Throughout the Old Testament, there were prophecies about times of persecution where only a remnant of Israel survived. I believe that this was the thinking behind that question. This man wanted to plan ahead for his survival.
Jesus seems to ignore the question and begins to tell the crowd a more important remnant to be a part of. He starts to talk about the final judgment.
He said to them, “Make every effort to enter through the narrow door, because many, I tell you, will try to enter and will not be able to. Once the owner of the house gets up and closes the door, you will stand outside knocking and pleading, ‘Sir, open the door for us.’
“But he will answer, ‘I don’t know you or where you come from.’”
Luke 13:23b-25 NIV
Jesus tells the crowd that the way to the abundant life is through a narrow, tight gate. He puts it in a way that our English translations don’t do justice to.
The phrase, make every effort, means to contend. It’s what athletes put themselves through in order to win an Olympic gold medal. It means that there’s a struggle that has to take place.

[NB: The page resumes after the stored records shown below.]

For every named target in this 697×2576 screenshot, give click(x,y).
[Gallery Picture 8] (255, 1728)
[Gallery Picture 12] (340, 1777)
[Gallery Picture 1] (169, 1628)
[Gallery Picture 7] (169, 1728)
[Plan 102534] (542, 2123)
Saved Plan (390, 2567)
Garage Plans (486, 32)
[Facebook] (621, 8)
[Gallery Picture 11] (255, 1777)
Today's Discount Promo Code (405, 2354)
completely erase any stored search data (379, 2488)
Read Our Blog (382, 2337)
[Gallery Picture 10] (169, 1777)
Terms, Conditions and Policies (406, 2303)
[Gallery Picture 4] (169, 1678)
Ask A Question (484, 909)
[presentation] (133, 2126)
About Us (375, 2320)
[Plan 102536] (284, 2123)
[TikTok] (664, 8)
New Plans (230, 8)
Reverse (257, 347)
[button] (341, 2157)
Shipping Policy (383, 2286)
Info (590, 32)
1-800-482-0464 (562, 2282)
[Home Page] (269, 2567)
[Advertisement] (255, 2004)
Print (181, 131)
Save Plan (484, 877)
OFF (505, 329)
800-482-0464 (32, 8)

You might think that in the Olympics, the struggle is against the other athletes. That’s simply not the case. The greatest struggle is having to contend with your own body. It needs to be disciplined in order to win the event.
That’s why Jesus said that many will try to enter. This phrase means to seek or desire. The narrow entrance looks too hard to manage. They’re looking for an easier way in.
There are other places in the Scripture where the word, contend, is used.
Fight the good fight of the faith. Take hold of the eternal life to which you were called when you made your good confession in the presence of many witnesses.
1 Timothy 6:12 NIV
Faith is a battle. It requires us to overcome the desires of our flesh. It means yielding to the Holy Spirit. There’s no easy way. Spend the time necessary to see God’s will accomplished in your life.
Question: What are some of the struggles you contend with in your faith walk?